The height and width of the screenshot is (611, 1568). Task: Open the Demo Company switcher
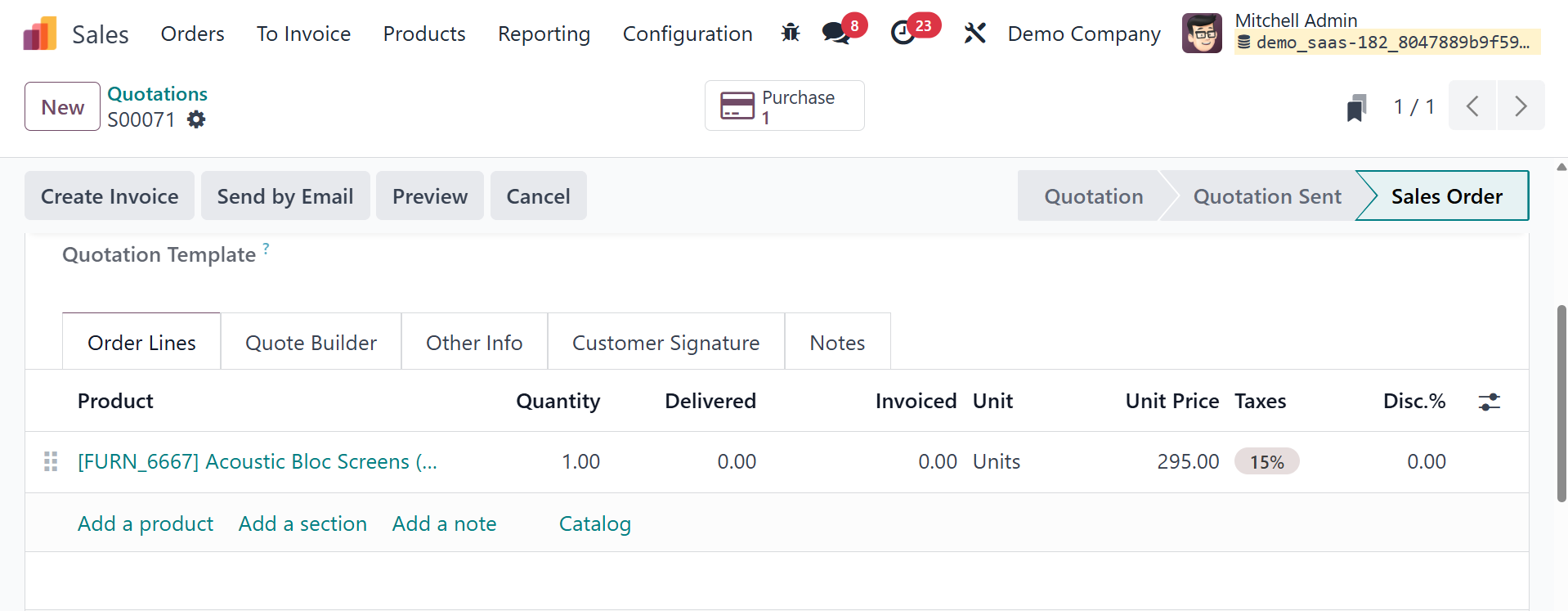point(1083,34)
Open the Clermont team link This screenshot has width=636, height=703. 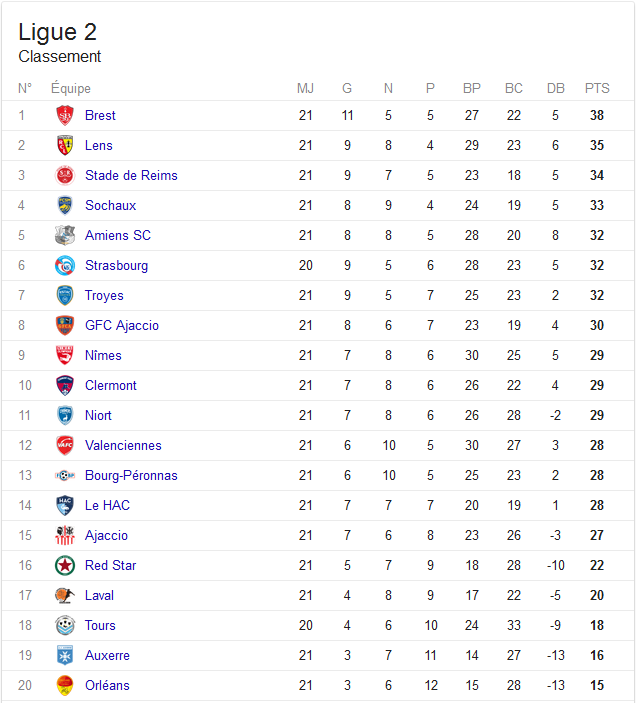(111, 385)
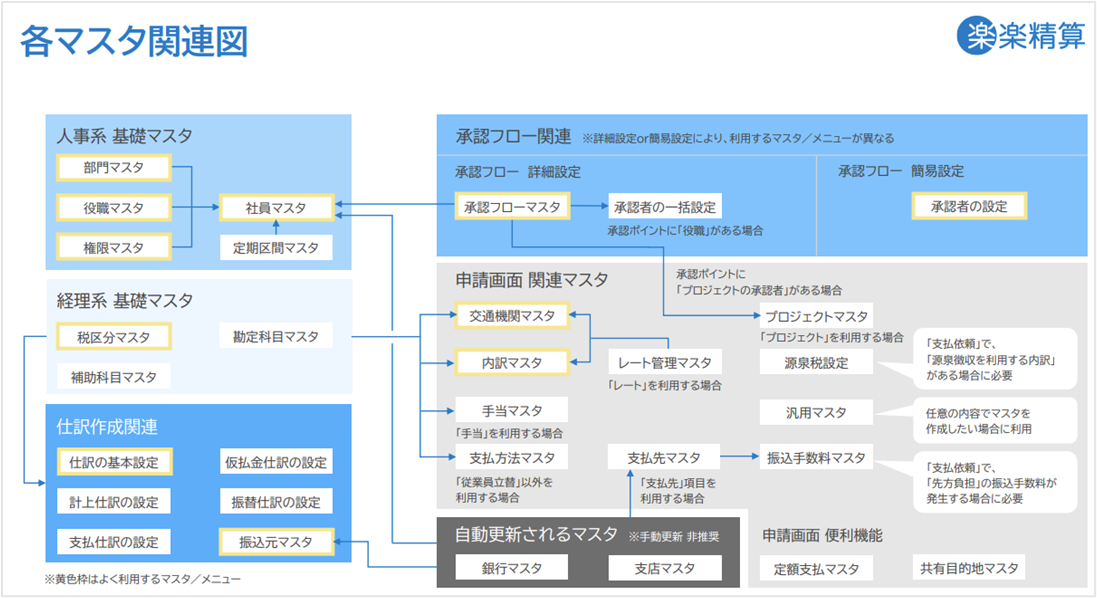Click the 各マスタ関連図 title
Viewport: 1097px width, 598px height.
[134, 43]
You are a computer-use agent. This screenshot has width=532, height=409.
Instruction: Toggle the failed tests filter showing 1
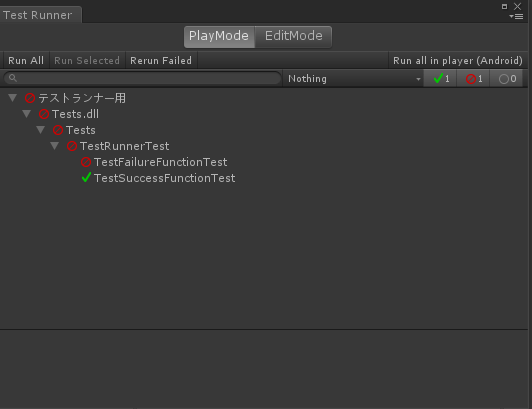[x=473, y=79]
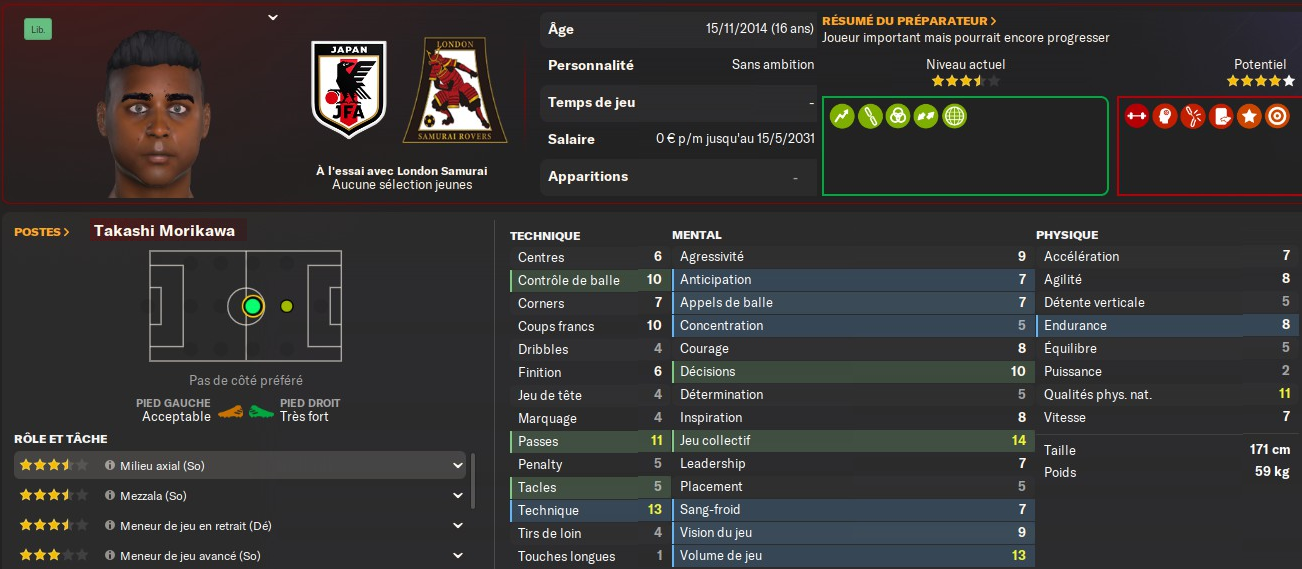1302x569 pixels.
Task: Open the Japan JFA national team badge
Action: (x=348, y=90)
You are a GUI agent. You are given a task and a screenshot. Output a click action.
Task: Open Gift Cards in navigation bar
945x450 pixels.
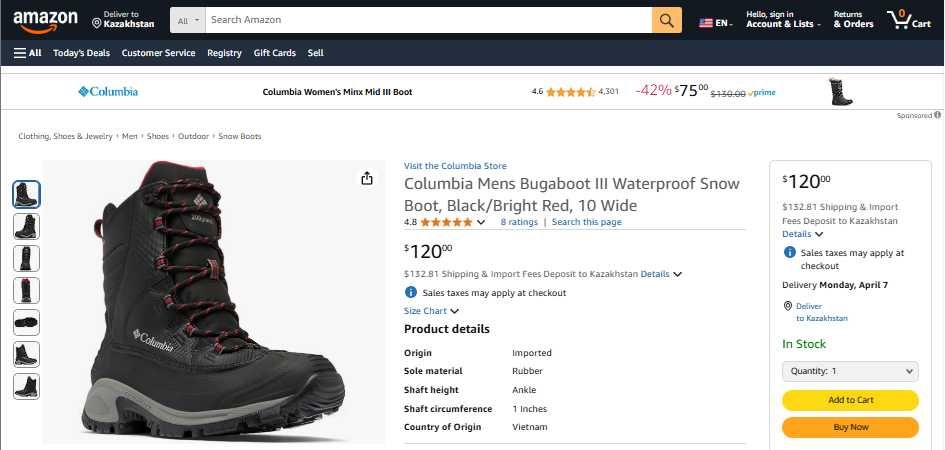[274, 53]
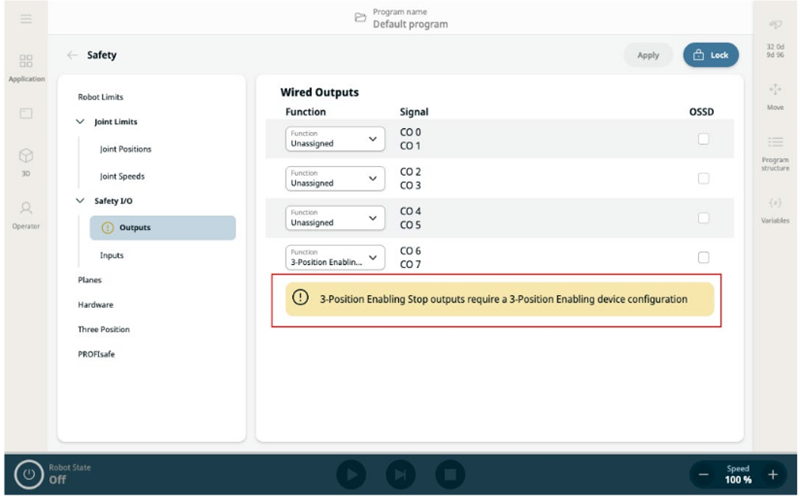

■ Task instructions
Take the line containing "Instruction: Toggle the" through the last line of the material and retype exactly those lines, both ends included, with no pictures.

■ Solution to this exercise
Instruction: Toggle the failed tests filter showing 1
[x=473, y=79]
1302x569 pixels.
Task: Open the Japan JFA national team badge
Action: (x=348, y=90)
You are a GUI agent. You are given a task and a screenshot. Output a click action.
Task: Open Gift Cards in navigation bar
945x450 pixels.
[274, 53]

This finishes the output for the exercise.